賽門鐵克安全響應中心：實際上這是一個很好的問題，但其答案卻很簡單：利益驅使。Kevin Haley寫了一篇關于網絡攻擊者的動機以及他們是怎樣進行這種犯罪的博文，http://www.symantec.com/connect/blogs/dnschanger-fraud-ring-busted。

用戶：這一惡意軟件和這種網絡犯罪有多長時間了?事實上，Kevin Haley說，那些惡意攻擊者在去年年底就被FBI抓住了!

賽門鐵克安全響應中心：是的，沒錯。實際上FBI有一篇關于Operation Ghost Click的好文章，是關于如何抓獲這一犯罪團伙的調查工作的，值得一讀。

用戶：那么為什么現在他們還這么猖獗?

賽門鐵克安全響應中心：我很高興您問這個問題。FBI曾通過法庭命令要求“互聯網系統聯盟”(ISC)部署和維持安全的DNS服務器，來代替由惡意 攻擊者運行的“流氓DNS服務器”，以便給使用被感染電腦的用戶留出足夠的時間來清除該威脅。然而，這只是一個臨時性解決方案，由ISC依照法庭命令運行 的服務器將在2012年7月9日被關閉。一旦這種情況發生，仍然被感染的電腦將失去互聯網連接，可能引起大面積的“斷網”。
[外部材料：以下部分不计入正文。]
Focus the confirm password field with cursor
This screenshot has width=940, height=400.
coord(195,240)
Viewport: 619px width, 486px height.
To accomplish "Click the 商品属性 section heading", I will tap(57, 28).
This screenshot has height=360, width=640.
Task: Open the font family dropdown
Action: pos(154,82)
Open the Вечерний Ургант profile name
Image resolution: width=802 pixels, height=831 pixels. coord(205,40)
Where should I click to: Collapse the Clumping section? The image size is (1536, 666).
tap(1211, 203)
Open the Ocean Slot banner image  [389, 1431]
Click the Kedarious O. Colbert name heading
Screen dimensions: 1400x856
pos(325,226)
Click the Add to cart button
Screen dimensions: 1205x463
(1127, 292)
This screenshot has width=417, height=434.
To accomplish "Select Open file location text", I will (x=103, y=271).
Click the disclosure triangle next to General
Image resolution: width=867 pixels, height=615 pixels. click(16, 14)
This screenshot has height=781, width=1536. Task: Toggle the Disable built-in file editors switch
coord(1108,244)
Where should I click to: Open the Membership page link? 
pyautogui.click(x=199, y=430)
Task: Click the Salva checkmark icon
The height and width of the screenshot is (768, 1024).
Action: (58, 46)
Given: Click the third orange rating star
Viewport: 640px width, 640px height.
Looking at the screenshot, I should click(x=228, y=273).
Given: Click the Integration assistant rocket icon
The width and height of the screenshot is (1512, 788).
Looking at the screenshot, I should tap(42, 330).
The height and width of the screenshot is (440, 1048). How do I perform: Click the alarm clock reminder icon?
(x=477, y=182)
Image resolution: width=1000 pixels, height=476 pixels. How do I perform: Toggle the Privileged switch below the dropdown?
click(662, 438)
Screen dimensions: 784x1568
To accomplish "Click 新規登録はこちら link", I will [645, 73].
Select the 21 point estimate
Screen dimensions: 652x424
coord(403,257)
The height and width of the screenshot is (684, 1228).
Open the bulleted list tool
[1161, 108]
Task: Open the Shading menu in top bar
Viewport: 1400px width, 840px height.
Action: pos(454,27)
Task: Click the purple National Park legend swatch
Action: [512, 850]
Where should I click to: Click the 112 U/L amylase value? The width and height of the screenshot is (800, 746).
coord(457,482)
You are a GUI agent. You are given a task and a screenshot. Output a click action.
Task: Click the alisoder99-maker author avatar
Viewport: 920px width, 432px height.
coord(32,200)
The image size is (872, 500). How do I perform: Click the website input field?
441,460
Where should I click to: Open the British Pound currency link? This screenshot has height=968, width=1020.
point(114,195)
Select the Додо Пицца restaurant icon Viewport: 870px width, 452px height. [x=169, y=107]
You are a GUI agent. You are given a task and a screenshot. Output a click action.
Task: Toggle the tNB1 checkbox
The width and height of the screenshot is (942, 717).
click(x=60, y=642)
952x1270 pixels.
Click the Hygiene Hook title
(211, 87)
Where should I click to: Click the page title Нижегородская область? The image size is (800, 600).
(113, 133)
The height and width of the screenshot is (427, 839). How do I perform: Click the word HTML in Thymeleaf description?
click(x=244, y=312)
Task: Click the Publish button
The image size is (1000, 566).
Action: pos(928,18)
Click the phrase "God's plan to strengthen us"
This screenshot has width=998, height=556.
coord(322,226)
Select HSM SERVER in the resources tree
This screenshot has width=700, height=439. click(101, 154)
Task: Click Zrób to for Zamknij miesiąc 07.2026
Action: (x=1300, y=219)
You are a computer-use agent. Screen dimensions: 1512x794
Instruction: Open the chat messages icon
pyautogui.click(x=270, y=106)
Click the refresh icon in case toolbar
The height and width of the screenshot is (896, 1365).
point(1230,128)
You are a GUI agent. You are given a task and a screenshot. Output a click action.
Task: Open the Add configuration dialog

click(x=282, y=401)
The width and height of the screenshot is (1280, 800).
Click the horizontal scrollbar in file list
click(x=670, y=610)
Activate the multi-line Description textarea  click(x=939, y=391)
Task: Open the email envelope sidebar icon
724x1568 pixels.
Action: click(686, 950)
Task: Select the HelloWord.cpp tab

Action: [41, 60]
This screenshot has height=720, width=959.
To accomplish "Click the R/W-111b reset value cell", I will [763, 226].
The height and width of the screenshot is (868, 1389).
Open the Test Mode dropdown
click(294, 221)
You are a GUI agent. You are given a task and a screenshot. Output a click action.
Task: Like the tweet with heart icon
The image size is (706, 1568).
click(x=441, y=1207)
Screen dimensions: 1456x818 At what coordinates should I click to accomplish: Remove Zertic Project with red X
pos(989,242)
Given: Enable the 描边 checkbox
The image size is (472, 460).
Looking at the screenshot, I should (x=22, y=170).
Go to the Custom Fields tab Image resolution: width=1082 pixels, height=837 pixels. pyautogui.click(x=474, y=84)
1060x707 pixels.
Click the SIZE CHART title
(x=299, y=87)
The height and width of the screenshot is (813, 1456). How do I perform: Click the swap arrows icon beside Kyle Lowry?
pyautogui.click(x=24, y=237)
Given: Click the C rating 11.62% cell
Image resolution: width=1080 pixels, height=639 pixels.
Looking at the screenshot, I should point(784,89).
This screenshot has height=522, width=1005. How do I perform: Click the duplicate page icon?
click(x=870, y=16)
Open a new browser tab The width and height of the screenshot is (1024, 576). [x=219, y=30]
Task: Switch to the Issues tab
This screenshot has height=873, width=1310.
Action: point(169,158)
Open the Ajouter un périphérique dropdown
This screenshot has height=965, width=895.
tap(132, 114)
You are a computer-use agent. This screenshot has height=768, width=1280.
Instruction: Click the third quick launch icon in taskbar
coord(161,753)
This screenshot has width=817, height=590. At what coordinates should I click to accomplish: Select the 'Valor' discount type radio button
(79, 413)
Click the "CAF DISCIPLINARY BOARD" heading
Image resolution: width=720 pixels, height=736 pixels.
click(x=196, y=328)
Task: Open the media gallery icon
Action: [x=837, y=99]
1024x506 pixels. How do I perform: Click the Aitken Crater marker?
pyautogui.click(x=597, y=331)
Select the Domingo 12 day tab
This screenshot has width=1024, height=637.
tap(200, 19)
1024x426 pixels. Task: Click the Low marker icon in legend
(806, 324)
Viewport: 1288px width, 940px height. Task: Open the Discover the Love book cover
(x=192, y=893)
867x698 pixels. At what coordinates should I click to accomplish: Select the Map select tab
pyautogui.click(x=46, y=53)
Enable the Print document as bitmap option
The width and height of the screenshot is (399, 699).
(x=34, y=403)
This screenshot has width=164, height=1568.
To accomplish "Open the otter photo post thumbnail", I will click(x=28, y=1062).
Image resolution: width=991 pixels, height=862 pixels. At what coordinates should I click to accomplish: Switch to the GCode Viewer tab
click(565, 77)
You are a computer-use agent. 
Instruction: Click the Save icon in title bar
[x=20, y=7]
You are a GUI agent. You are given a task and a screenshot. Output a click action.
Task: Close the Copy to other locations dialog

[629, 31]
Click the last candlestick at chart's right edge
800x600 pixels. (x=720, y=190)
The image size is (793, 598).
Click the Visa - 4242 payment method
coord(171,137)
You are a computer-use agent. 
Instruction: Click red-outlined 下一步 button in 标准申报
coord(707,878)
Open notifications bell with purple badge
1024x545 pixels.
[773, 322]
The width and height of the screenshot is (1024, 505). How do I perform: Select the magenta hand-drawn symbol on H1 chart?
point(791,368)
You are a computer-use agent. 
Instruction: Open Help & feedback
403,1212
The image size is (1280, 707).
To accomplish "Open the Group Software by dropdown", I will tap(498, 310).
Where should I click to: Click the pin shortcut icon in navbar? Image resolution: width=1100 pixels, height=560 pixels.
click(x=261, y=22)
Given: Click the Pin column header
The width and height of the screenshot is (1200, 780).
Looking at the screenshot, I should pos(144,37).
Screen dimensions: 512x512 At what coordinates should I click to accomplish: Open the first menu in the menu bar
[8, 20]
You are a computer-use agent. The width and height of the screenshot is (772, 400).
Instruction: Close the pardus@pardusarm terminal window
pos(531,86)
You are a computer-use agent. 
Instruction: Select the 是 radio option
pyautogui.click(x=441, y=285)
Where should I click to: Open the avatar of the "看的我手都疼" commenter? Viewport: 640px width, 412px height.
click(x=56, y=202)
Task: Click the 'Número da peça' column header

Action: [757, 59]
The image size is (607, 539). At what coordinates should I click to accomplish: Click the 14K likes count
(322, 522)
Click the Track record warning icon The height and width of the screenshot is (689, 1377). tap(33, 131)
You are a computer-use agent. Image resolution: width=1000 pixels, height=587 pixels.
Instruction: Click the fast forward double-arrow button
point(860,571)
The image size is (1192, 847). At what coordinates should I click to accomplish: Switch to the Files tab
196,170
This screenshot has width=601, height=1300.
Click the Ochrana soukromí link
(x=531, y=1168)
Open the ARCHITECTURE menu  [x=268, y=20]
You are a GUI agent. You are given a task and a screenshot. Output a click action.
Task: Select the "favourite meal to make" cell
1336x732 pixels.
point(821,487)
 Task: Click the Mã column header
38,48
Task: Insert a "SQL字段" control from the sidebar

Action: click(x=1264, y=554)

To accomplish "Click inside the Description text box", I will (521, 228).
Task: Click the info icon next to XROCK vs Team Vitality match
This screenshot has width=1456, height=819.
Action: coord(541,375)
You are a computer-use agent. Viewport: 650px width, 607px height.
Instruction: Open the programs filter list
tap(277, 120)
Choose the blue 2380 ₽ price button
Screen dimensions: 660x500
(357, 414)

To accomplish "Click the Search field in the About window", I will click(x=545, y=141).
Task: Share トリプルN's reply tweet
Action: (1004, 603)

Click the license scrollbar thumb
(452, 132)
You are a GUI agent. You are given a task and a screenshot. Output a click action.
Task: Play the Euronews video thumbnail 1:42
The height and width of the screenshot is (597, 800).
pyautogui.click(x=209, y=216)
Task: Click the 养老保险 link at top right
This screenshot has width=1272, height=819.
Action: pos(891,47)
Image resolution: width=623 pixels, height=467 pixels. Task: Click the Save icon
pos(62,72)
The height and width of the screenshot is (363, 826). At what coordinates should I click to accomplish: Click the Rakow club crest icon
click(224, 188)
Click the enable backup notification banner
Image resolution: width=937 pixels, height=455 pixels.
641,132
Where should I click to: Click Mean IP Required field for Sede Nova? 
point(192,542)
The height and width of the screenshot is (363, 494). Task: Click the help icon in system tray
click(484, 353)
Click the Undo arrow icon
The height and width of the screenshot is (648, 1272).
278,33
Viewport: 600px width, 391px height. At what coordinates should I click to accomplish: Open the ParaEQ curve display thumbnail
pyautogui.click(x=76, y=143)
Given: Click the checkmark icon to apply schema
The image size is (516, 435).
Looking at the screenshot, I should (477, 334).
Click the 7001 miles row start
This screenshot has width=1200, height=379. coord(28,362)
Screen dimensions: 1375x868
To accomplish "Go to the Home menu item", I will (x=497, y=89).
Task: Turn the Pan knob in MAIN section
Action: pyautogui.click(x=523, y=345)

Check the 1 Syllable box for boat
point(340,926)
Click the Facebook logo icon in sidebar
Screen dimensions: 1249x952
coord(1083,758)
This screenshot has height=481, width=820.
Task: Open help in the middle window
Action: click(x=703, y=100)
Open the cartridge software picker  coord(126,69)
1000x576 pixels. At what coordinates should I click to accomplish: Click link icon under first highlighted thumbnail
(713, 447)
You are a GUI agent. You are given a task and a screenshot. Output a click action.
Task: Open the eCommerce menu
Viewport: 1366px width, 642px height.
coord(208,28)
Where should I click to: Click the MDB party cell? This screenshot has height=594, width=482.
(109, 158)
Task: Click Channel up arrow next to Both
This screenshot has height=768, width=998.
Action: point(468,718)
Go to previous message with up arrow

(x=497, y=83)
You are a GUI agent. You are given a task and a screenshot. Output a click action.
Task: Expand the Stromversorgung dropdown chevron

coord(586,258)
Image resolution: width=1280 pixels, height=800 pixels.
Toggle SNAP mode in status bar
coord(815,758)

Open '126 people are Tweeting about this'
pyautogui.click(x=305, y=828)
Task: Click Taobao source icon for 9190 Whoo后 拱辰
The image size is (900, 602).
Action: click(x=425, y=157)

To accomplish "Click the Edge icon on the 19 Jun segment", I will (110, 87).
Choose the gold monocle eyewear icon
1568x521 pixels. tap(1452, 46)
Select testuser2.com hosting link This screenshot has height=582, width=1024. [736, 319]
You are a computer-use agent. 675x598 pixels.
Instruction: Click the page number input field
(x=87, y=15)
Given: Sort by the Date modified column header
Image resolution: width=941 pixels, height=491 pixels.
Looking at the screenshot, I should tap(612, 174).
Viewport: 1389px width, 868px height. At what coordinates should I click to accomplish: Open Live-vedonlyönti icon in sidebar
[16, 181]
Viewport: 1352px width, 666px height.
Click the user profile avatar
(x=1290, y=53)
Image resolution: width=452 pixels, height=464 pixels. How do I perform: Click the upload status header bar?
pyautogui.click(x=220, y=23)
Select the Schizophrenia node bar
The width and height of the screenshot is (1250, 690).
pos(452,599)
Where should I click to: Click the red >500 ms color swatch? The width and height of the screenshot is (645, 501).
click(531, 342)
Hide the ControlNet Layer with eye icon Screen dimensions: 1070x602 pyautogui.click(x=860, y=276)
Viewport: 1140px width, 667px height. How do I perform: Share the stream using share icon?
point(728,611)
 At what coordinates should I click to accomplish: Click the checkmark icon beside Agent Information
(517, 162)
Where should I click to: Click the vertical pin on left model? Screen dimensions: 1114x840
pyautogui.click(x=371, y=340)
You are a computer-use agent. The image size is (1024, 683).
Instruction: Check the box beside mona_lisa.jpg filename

用戶：那么，被這種威脅所感染的電腦是不能訪問某些網站，還是所有網站呢?

賽門鐵克安全響應中心：不，是不能訪問所有網站。將失去互聯網連接。如果您的電腦在7月9日仍然在使用指向FBI服務器的DNS條目，那么您將徹底不能訪問互聯網：不能從家里連接辦公室，不能更新Facebook內容，在DNS設置修復之前什么都不能做。

用戶：我怎樣才能弄清我的電腦是否被DNSChanger感染?

賽門鐵克安全響應中心：一個名叫“DNSChanger 工作組(DCWG)”的特別行動小組已經成立，來幫助人們確定他們的電腦是否已被這一威脅感染，同時也幫助他們清除該威脅。用戶可訪問由DCWG維護的 DNS Changer Check-Up頁面，以確定其電腦是否被感染。也有由DCWG的Detect 頁面上所列的其他機構所維護的采用各種不同語言的其他頁面。各種不同機構也在主動告知用戶他們的電腦是否被DNSChanger感染。

除了檢測惡意代碼外，被DNSChanger感染的賽門鐵克和諾頓客戶，還可以通過我們配有的一個被稱為SecurityRisk.FlushDNS的檢測系統的終端產品進行檢測。

用戶：為什么賽門鐵克的產品不能自動為用戶修復DNS設置?

賽門鐵克安全響應中心：賽門鐵克的產品不能恢復某臺被感染電腦上的DNS設置，是因為我們無法知道其原始設置是什么。

用戶：賽門鐵克還有什么措施可以避免我們受到類似威脅呢?

賽門鐵克安全響應中心：我們有自己的DNS服務器，通過相應的配置他們可以阻攔不安全的網站。這種產品被稱為Norton ConnectSafe，相當不錯，而且完全免費。